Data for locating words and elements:

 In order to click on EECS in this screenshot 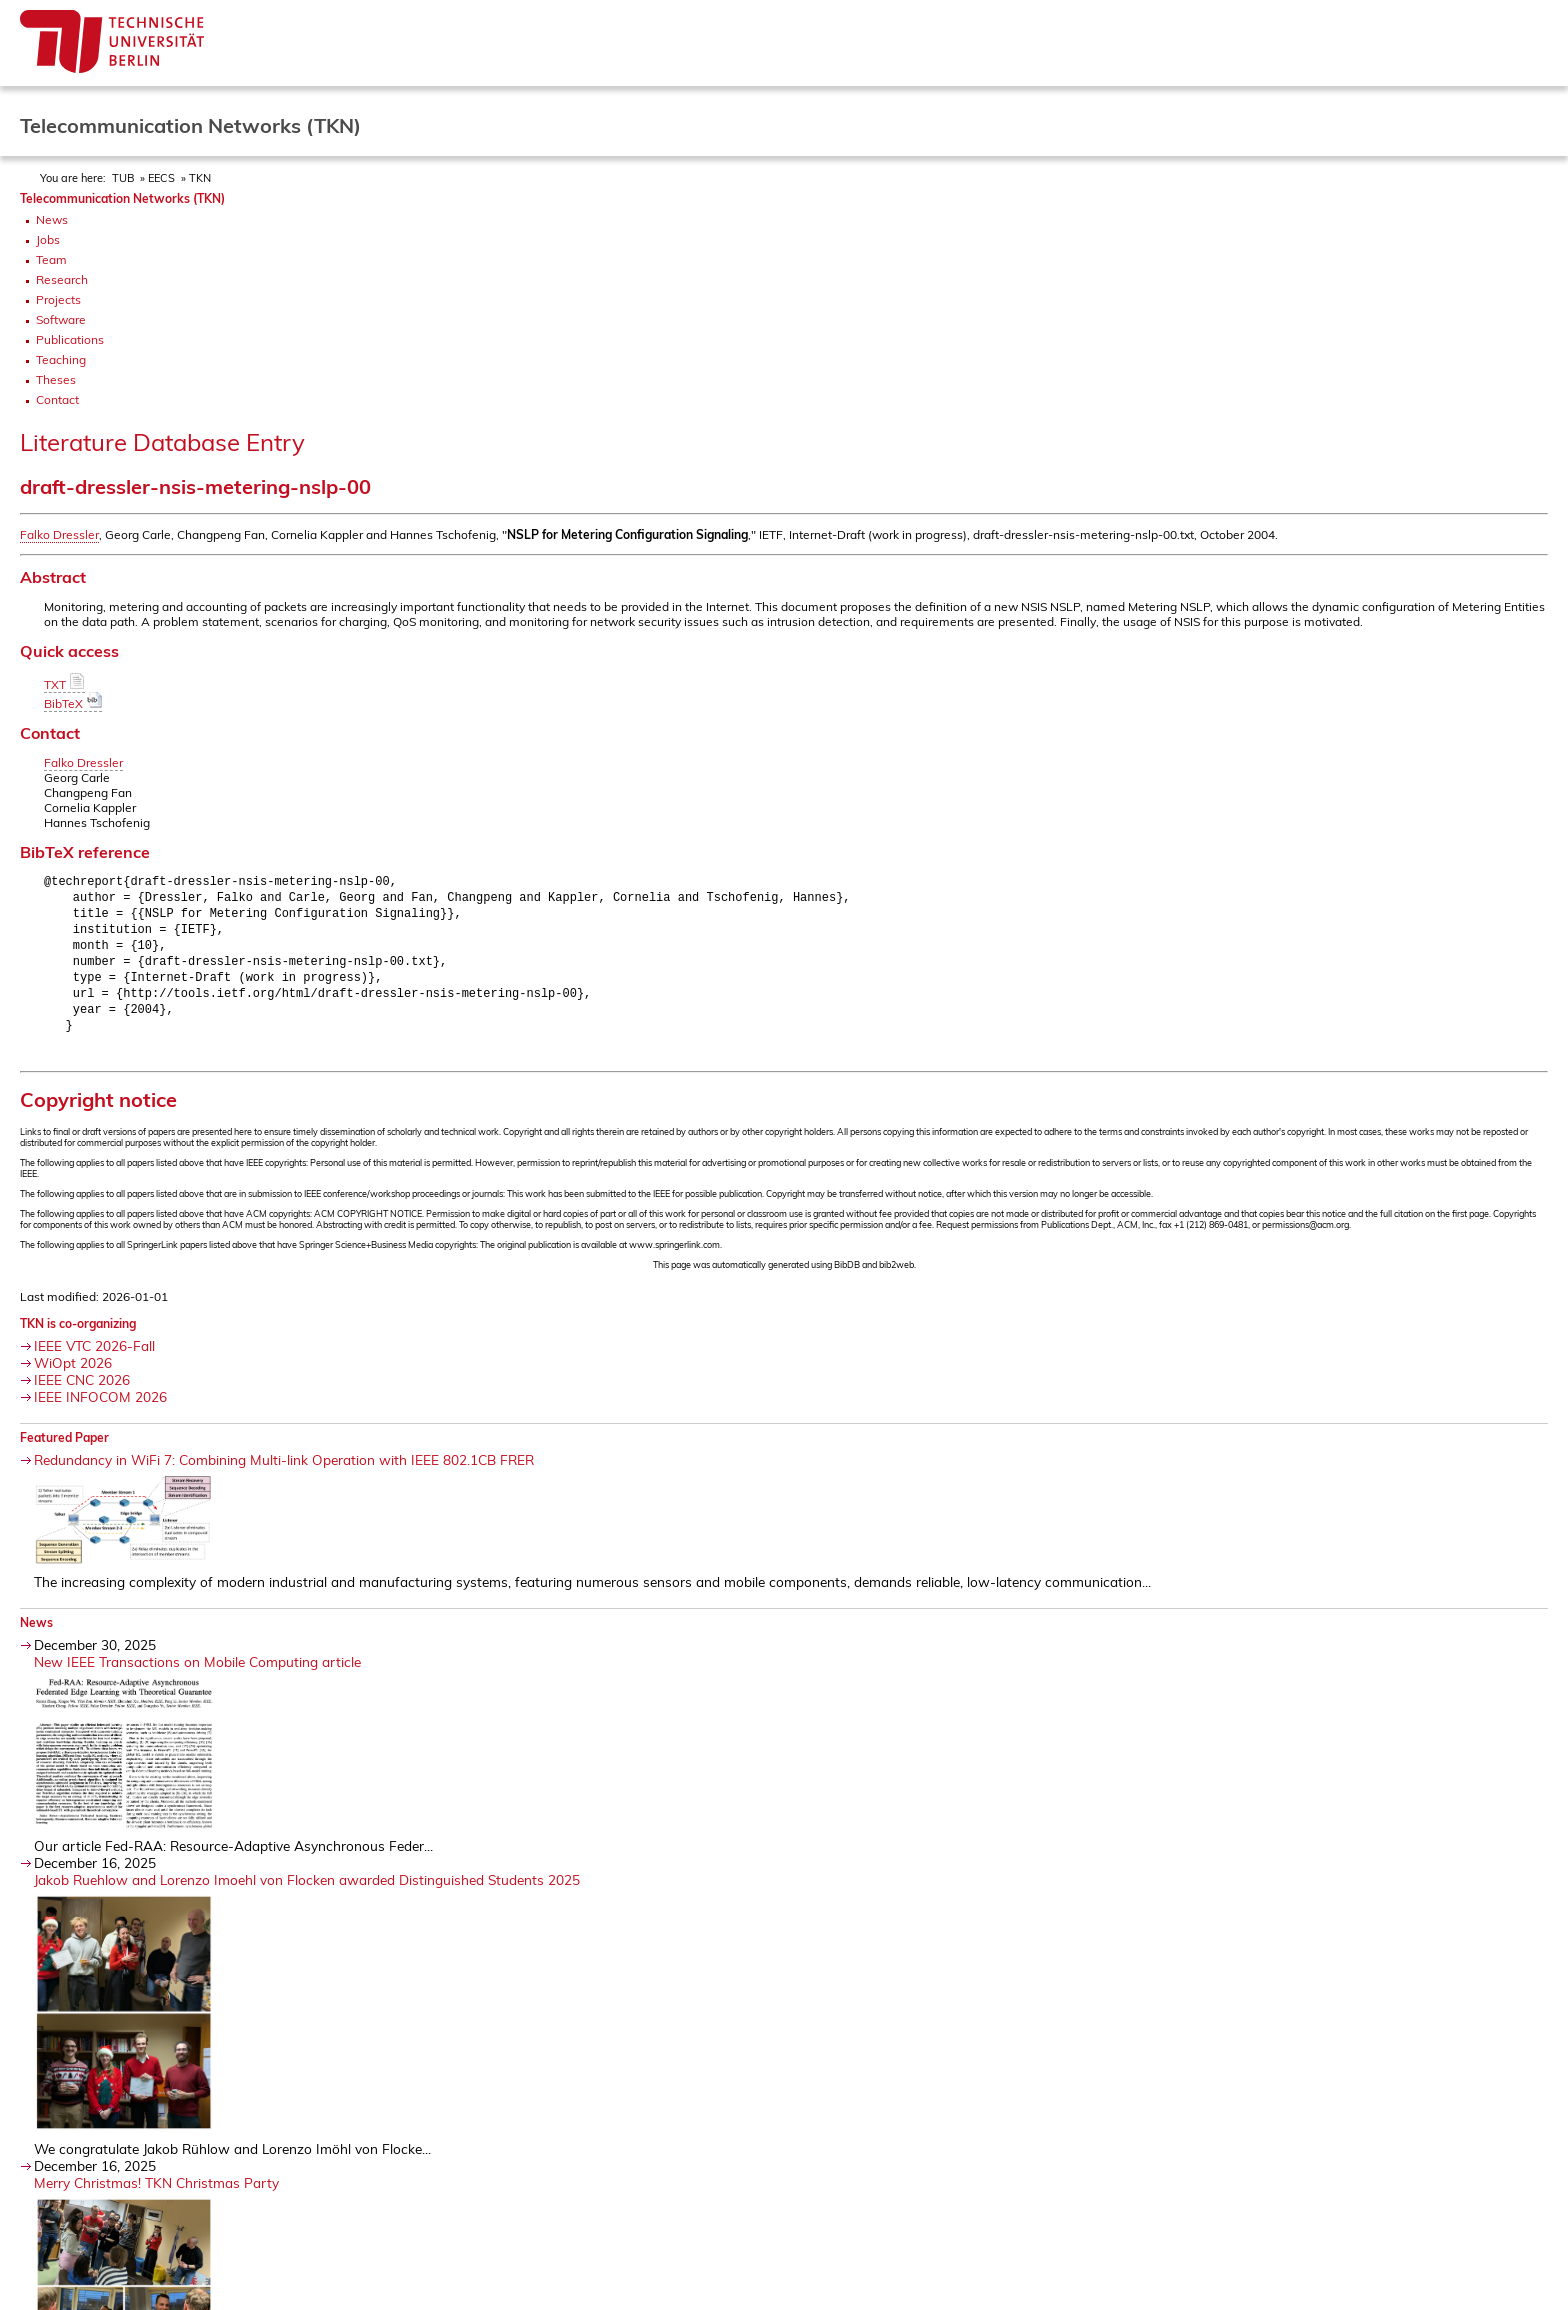, I will do `click(161, 178)`.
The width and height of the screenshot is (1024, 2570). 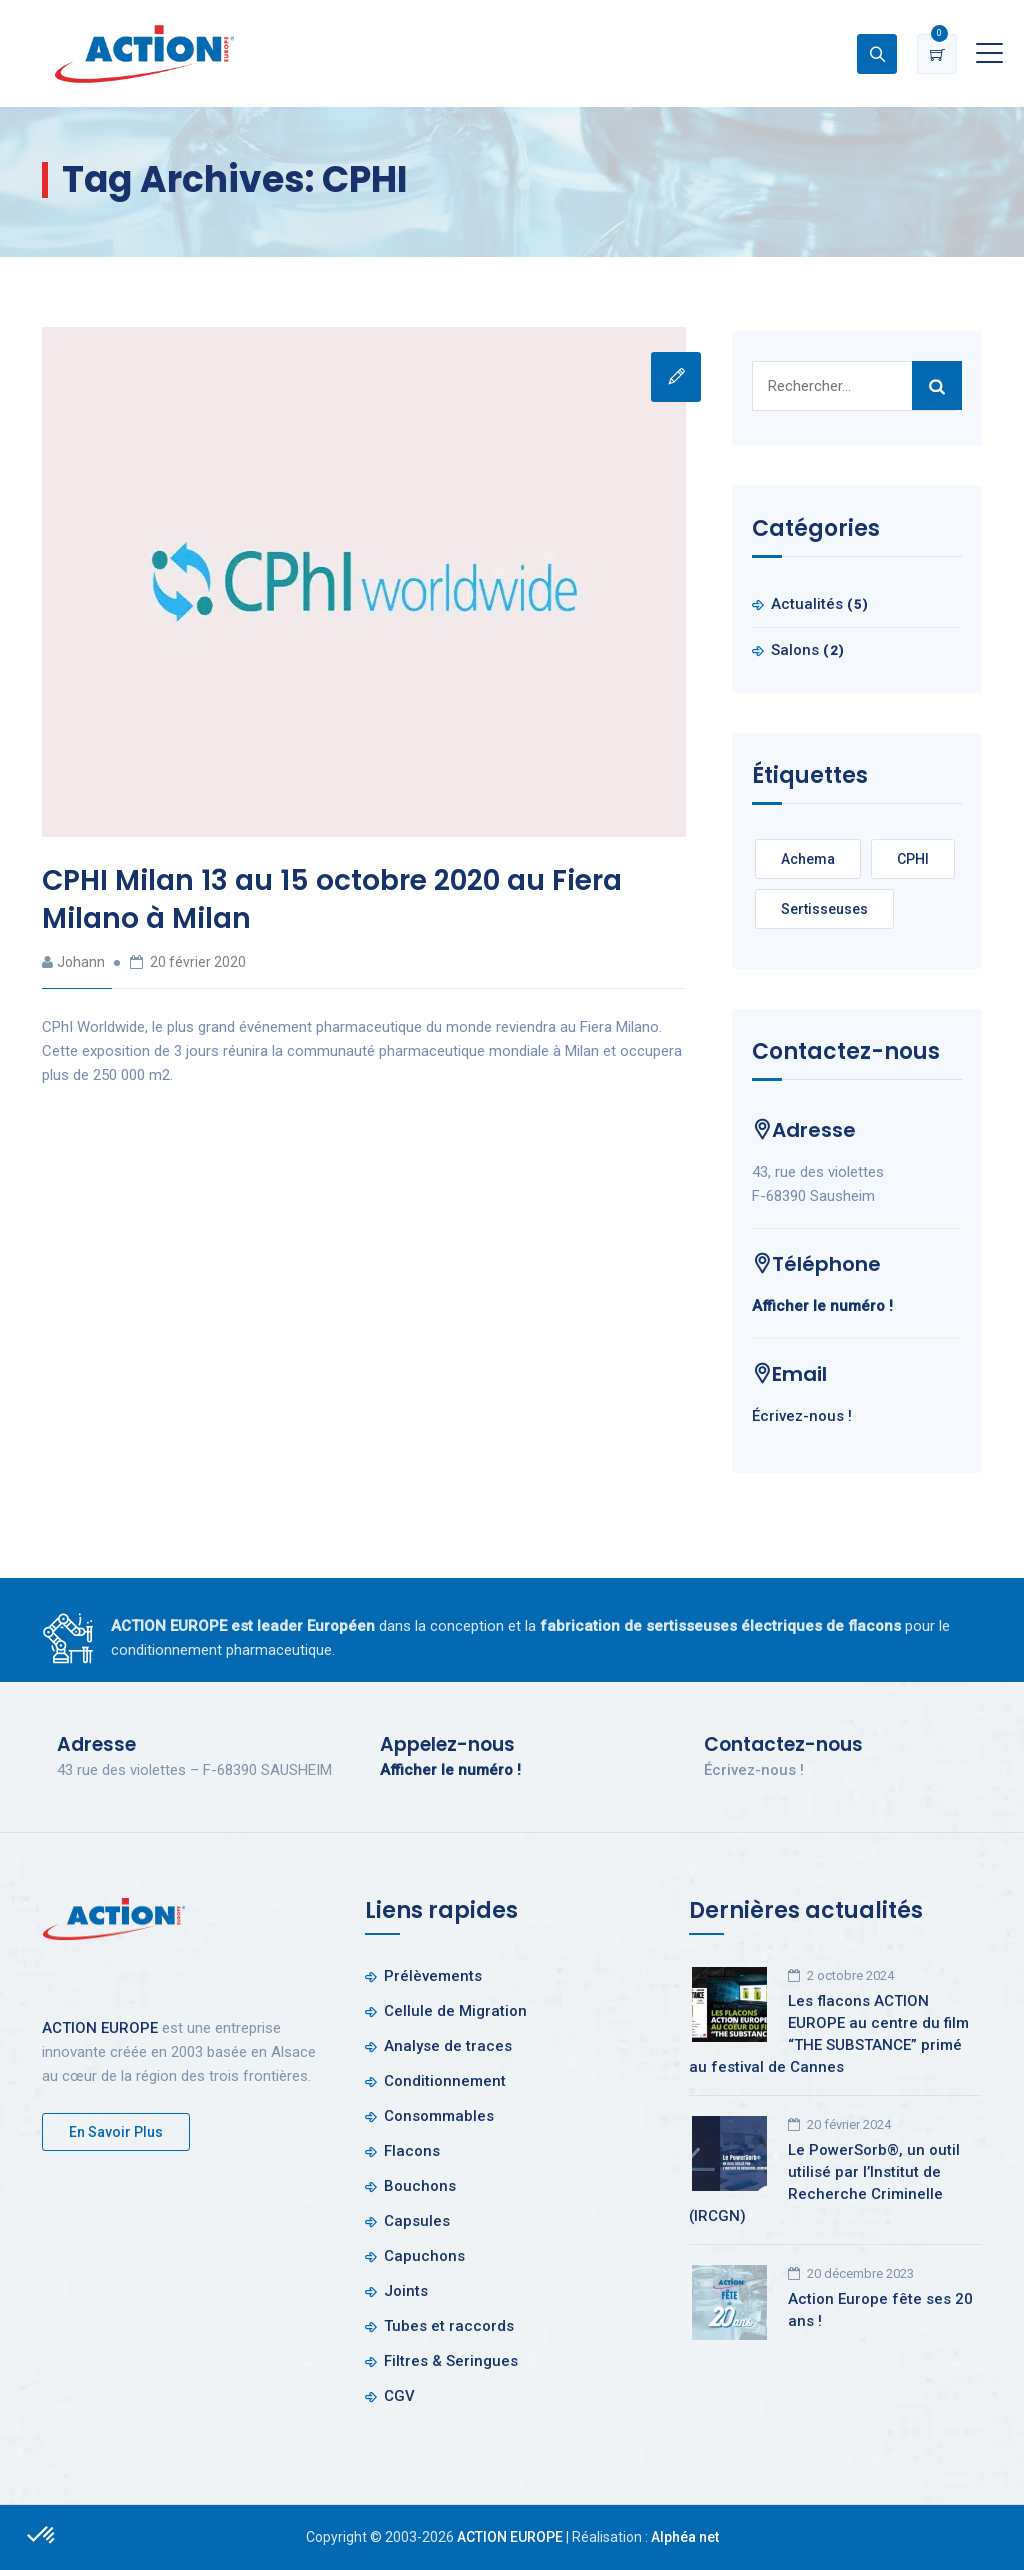 What do you see at coordinates (880, 2310) in the screenshot?
I see `Action Europe fête ses 20 ans !` at bounding box center [880, 2310].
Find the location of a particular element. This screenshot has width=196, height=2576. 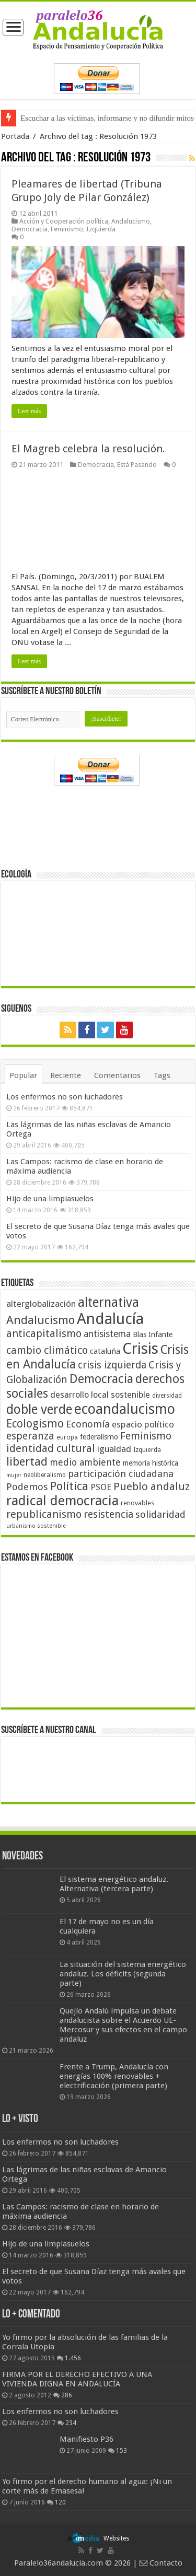

FIRMA POR EL DERECHO EFECTIVO A UNA VIVIENDA DIGNA EN ANDALUCÍA is located at coordinates (77, 2379).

» SHORT EXERCISE: Can you switch "particular" to "specific" in the data from the line with "Find the location" up to and including the last line of the data, give back only those lines with nothing else changed, and leave the pictures out?

» REPLY:
Find the location of a specific element. This screenshot has width=196, height=2576. 

FIRMA POR EL DERECHO EFECTIVO A UNA VIVIENDA DIGNA EN ANDALUCÍA is located at coordinates (77, 2379).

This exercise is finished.